La colère monte. Reçus la semaine dernière par la direction générale de l'offre de soins (DGOS, ministère), les anesthésistes-réanimateurs (internes, syndicats, collège, conseil professionnel…) n'ont pas obtenu gain de cause. Ils craignent désormais la mort programmée de leur spécialité scindée en deux et dénoncent la « faillite de l'administration » sur la régulation des effectifs.  

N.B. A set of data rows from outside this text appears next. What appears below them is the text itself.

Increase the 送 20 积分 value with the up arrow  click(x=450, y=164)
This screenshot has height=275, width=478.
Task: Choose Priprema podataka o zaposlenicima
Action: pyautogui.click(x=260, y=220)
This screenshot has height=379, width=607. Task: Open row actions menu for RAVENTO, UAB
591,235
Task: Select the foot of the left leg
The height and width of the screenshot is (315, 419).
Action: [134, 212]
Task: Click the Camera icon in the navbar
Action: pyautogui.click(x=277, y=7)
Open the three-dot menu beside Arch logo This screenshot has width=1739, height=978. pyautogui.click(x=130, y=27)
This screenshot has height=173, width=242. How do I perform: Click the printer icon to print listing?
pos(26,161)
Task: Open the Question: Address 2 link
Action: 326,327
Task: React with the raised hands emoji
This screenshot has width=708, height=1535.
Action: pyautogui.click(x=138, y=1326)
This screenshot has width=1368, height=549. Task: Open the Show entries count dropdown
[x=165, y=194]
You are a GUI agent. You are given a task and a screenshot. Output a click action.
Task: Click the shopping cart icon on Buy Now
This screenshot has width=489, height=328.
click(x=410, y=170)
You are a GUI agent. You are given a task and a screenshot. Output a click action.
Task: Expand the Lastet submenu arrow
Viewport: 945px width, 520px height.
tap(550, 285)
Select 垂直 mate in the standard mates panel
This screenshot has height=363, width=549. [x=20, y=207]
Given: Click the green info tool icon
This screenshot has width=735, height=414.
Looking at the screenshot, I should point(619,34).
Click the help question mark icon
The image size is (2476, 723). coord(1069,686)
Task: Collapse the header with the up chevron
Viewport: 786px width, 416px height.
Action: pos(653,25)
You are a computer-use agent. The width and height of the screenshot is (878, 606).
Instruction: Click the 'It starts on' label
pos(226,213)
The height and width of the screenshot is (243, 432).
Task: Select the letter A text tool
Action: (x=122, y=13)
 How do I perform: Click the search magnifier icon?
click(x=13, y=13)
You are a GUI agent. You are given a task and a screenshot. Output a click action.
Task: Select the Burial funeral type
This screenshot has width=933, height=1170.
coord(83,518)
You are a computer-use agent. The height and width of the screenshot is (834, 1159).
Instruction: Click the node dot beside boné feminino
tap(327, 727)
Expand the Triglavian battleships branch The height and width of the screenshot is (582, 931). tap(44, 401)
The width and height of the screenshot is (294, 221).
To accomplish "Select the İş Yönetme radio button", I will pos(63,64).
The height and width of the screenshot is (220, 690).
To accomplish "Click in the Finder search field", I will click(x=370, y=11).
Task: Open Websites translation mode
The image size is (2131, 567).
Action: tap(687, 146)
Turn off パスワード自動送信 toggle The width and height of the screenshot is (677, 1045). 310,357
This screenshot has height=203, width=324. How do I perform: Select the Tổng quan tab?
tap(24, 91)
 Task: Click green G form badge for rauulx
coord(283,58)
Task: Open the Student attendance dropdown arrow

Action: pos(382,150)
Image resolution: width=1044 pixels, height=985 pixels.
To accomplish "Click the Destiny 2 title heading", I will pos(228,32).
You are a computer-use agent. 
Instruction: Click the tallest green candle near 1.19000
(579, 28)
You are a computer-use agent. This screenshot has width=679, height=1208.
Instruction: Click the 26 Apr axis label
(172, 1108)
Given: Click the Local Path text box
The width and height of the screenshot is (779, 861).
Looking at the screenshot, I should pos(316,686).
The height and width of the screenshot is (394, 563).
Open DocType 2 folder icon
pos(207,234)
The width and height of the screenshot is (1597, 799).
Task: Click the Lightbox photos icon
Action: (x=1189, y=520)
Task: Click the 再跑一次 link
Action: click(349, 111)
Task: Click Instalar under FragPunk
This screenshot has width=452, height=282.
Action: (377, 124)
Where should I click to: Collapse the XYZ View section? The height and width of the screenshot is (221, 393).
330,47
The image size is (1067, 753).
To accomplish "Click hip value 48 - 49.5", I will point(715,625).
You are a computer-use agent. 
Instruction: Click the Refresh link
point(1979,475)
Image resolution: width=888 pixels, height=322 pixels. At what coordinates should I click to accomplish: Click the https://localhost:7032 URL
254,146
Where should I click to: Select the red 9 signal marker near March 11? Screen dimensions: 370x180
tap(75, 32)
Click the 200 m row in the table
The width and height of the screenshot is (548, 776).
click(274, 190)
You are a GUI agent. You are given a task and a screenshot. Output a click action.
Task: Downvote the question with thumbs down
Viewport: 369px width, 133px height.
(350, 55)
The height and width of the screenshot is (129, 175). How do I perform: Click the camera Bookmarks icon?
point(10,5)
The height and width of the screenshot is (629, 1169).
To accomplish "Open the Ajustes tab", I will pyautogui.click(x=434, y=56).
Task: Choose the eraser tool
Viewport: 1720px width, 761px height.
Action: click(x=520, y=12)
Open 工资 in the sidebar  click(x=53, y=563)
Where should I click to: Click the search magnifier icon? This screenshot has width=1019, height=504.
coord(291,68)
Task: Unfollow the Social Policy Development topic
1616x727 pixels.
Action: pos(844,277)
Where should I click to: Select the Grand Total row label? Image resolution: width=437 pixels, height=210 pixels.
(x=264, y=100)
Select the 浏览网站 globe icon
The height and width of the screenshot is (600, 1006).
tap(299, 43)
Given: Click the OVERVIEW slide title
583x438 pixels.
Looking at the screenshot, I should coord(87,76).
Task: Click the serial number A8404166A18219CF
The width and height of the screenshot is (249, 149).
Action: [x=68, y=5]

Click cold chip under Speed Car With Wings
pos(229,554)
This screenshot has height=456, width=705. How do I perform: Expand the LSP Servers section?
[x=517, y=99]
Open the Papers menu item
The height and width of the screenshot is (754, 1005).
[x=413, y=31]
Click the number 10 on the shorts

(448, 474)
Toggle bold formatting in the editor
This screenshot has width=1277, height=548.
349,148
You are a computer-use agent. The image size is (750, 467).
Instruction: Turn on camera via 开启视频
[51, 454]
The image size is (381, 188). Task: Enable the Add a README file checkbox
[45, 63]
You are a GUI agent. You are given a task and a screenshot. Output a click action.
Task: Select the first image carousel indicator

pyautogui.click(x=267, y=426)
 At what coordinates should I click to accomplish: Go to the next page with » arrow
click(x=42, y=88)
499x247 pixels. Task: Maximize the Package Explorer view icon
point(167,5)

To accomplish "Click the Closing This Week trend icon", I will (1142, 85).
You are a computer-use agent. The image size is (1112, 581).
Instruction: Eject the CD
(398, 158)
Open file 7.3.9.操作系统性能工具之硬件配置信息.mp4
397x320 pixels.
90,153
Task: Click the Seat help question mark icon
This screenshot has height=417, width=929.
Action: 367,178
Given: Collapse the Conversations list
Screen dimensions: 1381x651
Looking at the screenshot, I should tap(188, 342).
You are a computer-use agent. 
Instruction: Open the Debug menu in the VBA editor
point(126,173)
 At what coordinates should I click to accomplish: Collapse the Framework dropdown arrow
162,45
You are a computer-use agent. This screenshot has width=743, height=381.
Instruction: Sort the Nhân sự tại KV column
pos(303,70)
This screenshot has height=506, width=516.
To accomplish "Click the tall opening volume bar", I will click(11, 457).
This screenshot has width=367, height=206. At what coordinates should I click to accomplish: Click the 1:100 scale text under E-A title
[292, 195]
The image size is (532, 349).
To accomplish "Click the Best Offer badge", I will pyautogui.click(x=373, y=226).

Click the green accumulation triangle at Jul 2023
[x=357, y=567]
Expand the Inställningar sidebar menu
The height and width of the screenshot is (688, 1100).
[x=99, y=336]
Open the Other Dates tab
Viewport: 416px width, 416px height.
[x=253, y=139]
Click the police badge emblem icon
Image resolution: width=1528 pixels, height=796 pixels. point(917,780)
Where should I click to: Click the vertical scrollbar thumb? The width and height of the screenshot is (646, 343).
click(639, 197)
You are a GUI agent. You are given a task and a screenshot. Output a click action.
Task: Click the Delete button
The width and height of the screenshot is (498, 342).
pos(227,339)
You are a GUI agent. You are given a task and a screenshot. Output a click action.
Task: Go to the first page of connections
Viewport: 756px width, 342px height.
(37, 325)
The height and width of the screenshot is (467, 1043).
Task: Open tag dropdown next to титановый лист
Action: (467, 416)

De quoi s'agit-il ? À la faveur de la réforme du troisième cycle créant ce Co-DES (DESAR MIR), et avec 97 internes à former en MIR pour 2017, les composantes de l'anesthésie-réanimation, et tout d'abord les jeunes, estiment que leur exercice sera amputé à court terme, cantonné au bloc opératoire, les unités de réanimation devenant la seule propriété des médecins réanimateurs. « Or, le ministère a refusé d'abaisser le nombre de postes de la filière médecine intensive-réanimation (MIR) à former par an, souligne le Dr Franck Verdonk, président du Syndicat national des jeunes anesthésistes-réanimateurs (SNJAR). Les maquettes doivent être bouclées dans cinq semaines, le timing est serré ». Déplorant l'absence de données « chiffrées et objectives » pour justifier la ventilation des postes, les anesthésistes-réanimateurs demandent à être reçus avant le 3 février de manière conjointe par les deux ministres concernés (Santé et Enseignement supérieur). A défaut d'écoute, ils se mobiliseront.  

Quels débouchés ?

A contrario, le conseil national professionnel (CNP) de médecine intensive-réanimation (MIR) et l'ensemble des organisations de « réa » (CNER, CNU, SRLF, SNMRHP, CREUF, GFRUP et ARDSP) défendent la pertinence du nombre de postes d'internes retenu par le ministère dans cette spécialité – et en veulent même davantage !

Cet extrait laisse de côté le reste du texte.